Tu me feras remarquer, sans doute, que je t’adresse ces
félicitations sans commenter plus longuement le contenu du dossier, et que l'on ne saurait te confondre avec ton « partenaire » RMC. Peut-être
seras-tu alors tenté de m’accuser de paresse, de vision superficielle ou de
raccourcis simplificateurs. Mais ne t’inquiète pas, Marianne, la suite viendra, et je m’attèlerai à la tâche, comme nous
l’avions fait avec l'un de mes complices d’Acrimed à propos de l’un de tes
précédents dossiers.
En attendant, et sans évidemment préjuger du résultat de ce
travail, je t’invite à réfléchir à cette citation d’Albert Camus que tu arbores
fièrement sur ton site :
« Le goût de la vérité n’empêche pas de prendre parti. »

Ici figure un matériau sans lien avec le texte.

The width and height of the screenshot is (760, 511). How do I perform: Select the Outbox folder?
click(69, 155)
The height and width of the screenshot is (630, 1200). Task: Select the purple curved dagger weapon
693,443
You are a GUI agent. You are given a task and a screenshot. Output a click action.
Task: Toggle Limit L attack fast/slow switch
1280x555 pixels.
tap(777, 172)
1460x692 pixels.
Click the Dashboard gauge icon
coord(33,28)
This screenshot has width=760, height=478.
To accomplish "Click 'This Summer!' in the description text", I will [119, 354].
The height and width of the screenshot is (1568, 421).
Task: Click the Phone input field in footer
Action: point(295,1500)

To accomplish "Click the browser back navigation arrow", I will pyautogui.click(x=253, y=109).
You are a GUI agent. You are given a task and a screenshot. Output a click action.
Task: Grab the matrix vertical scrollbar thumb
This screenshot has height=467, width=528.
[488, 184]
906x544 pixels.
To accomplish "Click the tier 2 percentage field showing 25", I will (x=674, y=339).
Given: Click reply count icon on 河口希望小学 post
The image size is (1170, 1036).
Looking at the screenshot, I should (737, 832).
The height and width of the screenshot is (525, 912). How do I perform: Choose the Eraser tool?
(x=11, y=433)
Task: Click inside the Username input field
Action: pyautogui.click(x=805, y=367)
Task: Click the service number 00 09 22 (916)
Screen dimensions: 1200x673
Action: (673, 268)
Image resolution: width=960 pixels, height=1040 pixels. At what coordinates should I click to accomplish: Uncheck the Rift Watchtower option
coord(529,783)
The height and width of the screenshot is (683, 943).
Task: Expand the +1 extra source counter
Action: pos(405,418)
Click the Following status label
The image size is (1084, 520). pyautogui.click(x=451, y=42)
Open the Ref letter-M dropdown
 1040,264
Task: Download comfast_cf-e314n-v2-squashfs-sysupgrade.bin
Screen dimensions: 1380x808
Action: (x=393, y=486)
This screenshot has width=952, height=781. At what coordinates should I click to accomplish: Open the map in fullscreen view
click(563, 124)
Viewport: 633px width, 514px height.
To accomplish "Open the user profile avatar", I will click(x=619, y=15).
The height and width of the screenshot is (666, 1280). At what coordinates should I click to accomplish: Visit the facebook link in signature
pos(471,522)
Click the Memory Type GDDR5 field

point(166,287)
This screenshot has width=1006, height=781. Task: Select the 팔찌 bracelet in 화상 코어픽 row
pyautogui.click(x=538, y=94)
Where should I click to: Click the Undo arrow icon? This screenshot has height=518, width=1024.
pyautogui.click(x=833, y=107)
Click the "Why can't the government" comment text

Car cette citation induit une réciproque, que tu
ne sembles pas avoir comprise :
« La volonté de prendre parti n’empêche pas de dire la
vérité. »
Bien à toi, et avec toute ma complicité,
Julien
PS : Puisque tu me présentes, dans l'article consacré à Beur FM, comme « représentant d'Acrimed », sache que si j'interviens dans l'émission « Les Z'informés », c'est en mon nom propre, et que ma parole n'y engage personne d'autre que moi. La parole d'Acrimed s'exprime sur son site et dans son magazine papier trimestriel, Médiacritique(s), ainsi que lorsque des membres de l'association font des interventions publiques au nom d'Acrimed.
[Edit (26 mai 2015)] : Chose promise, chose due, avec une étude plus fouillée du dossier lui-même, publiée sur acrimed.org : « Les complices de l'islamisme » : Marianne au zénith de la médiocrité journalistique.